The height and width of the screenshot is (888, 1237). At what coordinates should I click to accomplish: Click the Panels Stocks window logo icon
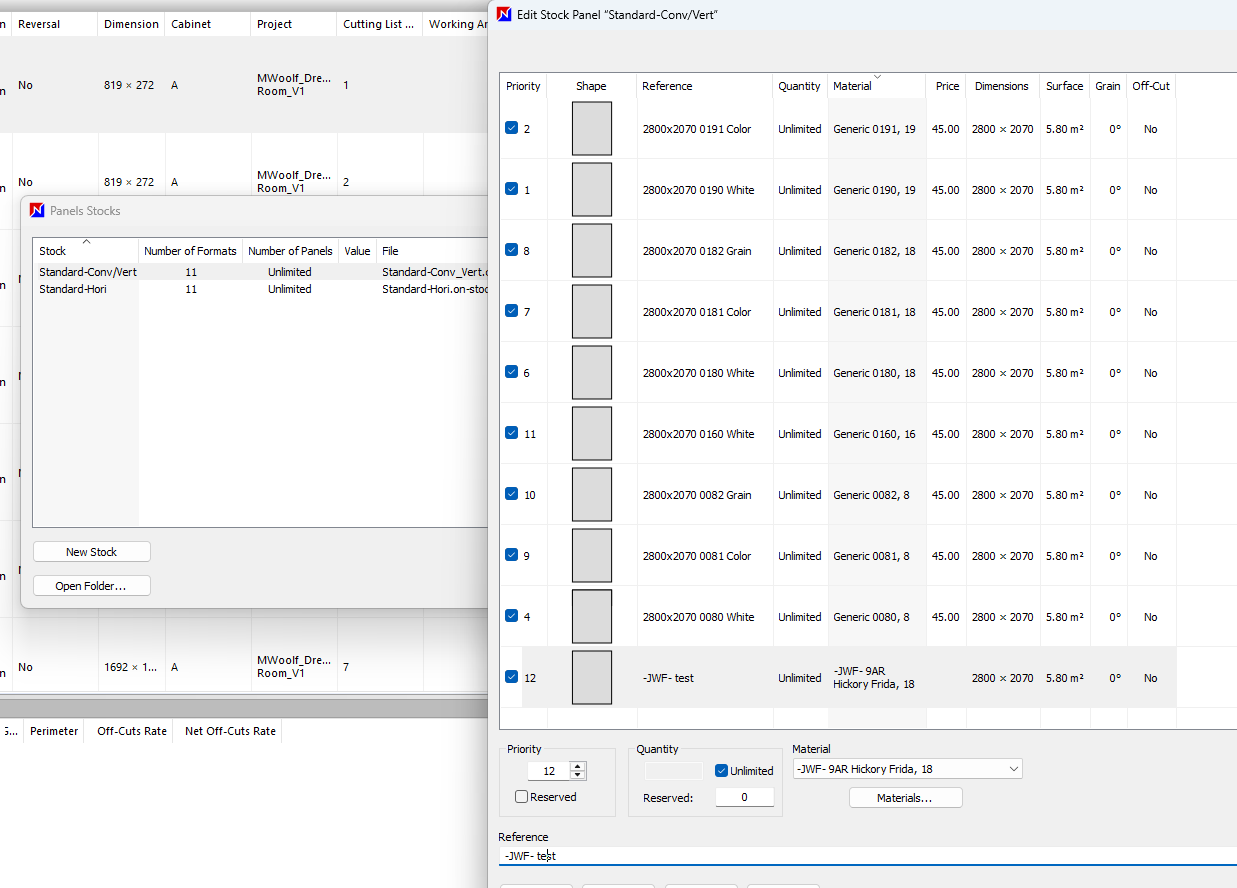click(37, 211)
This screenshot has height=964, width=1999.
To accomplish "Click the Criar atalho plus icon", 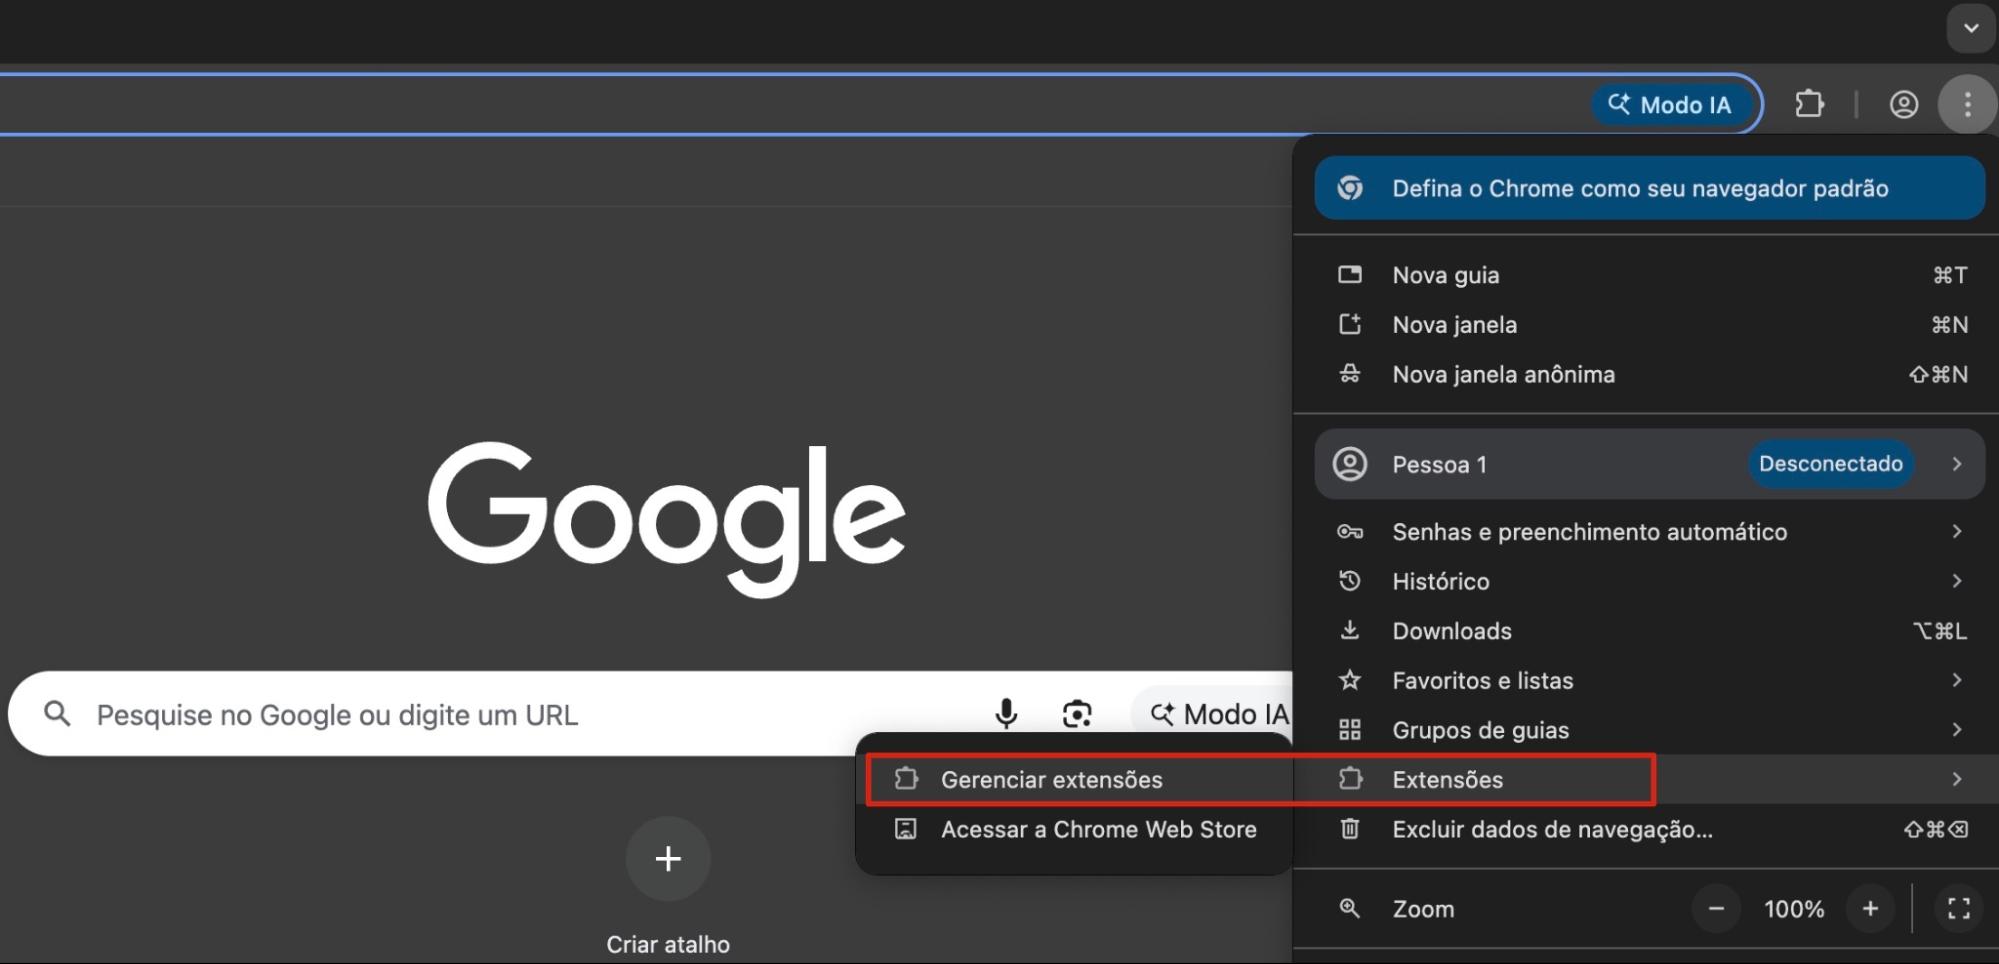I will click(x=667, y=858).
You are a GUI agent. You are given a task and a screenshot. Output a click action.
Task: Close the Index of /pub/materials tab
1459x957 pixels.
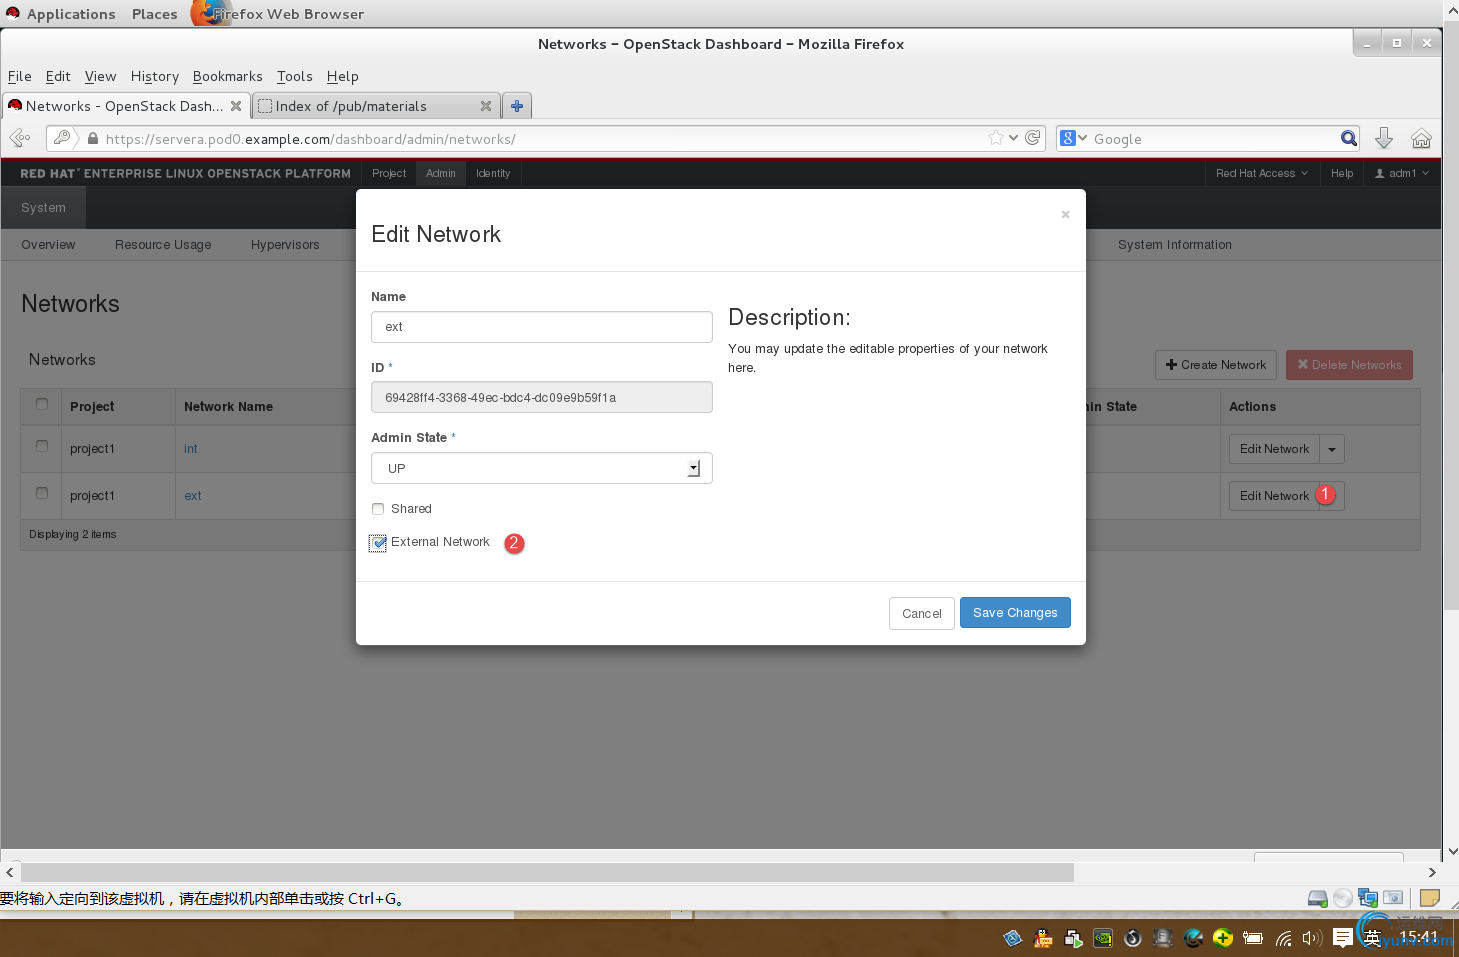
______
Stated task –
Rewrite the rows from the line containing "You are a GUI" through the end of the rows, changing "Close" to "Open" and leaving everything else the same. Leave the pictures out of the answer.

Finished task –
You are a GUI agent. You are given a task and a screenshot. Output a click action.
Task: Open the Index of /pub/materials tab
1459x957 pixels.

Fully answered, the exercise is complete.